Меч Морац Кера успел прочертить горизонтальную дугу, и Фарух услышал странный, похожий на человеческий вскрик, однако закрепить успех не было суждено. Листья, прибитые к земле многочисленными дождями и холодом, зашелестели, сучья затрещали, зашуршали кусты. Тварь уходила, пусть и раненая, но уходила. Подобного командующий заставы допустить не мог.

Дело касалось даже не столько его самолюбия — разговоры, что патруль Фаруха отпустил тварь разойдутся по заставе быстрее, чем огонь по соломенной крыше, а в любопытстве. Потомок Гарана никогда прежде не видел ничего подобного, хотя считал себя опытным разведчиком Пустоши. Потому, пытаясь не терять ни секунды, он отдал приказ. К сожалению, пришлось довольствоваться общеимперским языком, объясняя детали. Язык Семиречья здесь был бессилен.

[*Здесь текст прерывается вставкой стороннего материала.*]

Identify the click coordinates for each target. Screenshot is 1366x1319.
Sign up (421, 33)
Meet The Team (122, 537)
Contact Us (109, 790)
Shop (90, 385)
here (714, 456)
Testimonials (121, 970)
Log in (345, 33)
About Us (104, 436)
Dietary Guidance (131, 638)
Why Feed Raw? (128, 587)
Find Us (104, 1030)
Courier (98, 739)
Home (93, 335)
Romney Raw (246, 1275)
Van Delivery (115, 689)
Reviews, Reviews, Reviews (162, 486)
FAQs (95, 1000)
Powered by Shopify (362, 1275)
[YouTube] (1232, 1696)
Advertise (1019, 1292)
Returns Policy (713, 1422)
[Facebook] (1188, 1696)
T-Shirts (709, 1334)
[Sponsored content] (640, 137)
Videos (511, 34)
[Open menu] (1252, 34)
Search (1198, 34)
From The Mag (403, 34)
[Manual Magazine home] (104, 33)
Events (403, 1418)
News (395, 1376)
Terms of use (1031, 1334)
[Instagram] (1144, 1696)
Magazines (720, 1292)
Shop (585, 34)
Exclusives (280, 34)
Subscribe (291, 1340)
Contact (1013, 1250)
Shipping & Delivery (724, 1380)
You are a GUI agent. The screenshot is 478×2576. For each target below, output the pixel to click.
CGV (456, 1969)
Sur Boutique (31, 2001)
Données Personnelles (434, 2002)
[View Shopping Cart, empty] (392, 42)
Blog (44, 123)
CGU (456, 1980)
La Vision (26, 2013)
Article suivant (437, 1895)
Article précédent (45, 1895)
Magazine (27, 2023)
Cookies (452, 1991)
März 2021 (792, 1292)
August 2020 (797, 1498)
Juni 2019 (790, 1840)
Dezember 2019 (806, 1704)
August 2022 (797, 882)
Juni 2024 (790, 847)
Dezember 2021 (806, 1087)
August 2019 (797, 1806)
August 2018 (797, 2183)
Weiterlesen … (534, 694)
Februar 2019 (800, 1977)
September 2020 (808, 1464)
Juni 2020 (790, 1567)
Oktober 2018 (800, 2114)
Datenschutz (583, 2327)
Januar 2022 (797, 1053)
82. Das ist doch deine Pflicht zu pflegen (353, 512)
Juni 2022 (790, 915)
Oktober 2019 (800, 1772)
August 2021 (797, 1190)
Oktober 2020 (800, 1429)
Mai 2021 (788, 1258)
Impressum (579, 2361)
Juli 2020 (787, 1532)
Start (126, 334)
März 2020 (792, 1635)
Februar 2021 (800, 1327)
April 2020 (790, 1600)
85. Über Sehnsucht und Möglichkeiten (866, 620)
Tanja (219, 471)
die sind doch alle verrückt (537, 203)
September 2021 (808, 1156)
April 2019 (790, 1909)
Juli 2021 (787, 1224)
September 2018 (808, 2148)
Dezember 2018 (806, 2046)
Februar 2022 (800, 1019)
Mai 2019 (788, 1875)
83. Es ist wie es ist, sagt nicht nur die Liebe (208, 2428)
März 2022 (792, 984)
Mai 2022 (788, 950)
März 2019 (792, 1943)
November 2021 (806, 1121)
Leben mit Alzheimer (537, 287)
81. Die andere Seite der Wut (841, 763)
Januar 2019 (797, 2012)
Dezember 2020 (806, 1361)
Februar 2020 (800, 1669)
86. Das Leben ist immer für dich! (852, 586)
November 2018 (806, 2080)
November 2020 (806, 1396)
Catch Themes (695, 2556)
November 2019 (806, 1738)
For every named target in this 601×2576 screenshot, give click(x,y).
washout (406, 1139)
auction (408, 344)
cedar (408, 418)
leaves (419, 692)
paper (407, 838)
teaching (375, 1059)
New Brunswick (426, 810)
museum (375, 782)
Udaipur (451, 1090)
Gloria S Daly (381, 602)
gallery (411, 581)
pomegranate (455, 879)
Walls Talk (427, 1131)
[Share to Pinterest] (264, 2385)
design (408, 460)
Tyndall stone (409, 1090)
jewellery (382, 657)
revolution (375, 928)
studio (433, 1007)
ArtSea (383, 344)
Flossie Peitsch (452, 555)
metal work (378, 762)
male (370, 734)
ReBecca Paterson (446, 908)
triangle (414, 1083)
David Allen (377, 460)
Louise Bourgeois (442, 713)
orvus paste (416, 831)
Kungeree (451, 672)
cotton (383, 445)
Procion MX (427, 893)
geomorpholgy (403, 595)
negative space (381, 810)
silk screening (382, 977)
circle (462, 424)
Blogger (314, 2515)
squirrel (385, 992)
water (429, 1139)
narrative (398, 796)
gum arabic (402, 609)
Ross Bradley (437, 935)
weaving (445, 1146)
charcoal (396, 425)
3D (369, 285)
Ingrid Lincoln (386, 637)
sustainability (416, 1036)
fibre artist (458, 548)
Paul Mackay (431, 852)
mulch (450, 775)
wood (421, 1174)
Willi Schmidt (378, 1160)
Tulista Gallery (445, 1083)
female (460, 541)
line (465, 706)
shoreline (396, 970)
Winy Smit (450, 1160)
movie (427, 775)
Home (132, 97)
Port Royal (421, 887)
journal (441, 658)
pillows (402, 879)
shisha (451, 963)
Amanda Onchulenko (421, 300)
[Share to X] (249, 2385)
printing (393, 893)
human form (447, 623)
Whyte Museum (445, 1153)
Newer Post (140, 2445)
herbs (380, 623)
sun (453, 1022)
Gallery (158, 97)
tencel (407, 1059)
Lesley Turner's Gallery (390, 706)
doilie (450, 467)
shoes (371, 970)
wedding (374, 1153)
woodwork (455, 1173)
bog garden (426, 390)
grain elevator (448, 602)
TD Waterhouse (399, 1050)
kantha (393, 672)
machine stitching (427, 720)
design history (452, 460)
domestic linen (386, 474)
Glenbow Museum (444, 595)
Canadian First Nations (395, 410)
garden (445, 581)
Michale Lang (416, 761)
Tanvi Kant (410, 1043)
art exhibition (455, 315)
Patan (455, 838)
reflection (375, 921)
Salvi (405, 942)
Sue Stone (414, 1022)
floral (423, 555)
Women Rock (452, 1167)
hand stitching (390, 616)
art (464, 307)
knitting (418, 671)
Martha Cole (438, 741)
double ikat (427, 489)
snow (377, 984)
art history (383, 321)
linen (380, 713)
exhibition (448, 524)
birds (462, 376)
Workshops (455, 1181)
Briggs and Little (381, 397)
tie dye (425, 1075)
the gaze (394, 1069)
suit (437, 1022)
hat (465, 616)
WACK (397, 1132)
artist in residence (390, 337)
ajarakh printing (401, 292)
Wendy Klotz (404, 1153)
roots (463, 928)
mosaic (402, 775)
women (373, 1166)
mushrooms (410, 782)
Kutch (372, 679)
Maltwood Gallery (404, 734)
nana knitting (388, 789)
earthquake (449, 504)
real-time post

— Призрак, Бык, Стрела, Ухо, Болтун, — обратился он к егерям, способным ускоряться, — живо за ним. Гоните к реке. Остальные, за мной!

Еще одна особенность, которая являлась несомненным достоинством Фаруха — командующий ко всему подходил с невероятной скрупулезностью. После своего назначения первым делом он составил подробную карту всех Патрулей, а вскоре и известной части Пустоши. На куске пергамента в палатке командующего земли оскверненных близ заставы были отмечены, как «наше». Фарух искренне полагал, что раз эта территория не принадлежит Императору или кому-то из вассалов, то она его.

Поэтому командующий примерно знал, откуда пришла тварь и, что наиболее важно, предполагал, куда та отправится. Внизу, у подножия крутого холма, покрытого густой шапкой деревьев, раскинулась река. Перейти ее можно было только в одном месте, по поваленном дереву, которое повелел положить сам потомок Гарана. И чтобы добраться до него, придется этот самый холм обогнуть.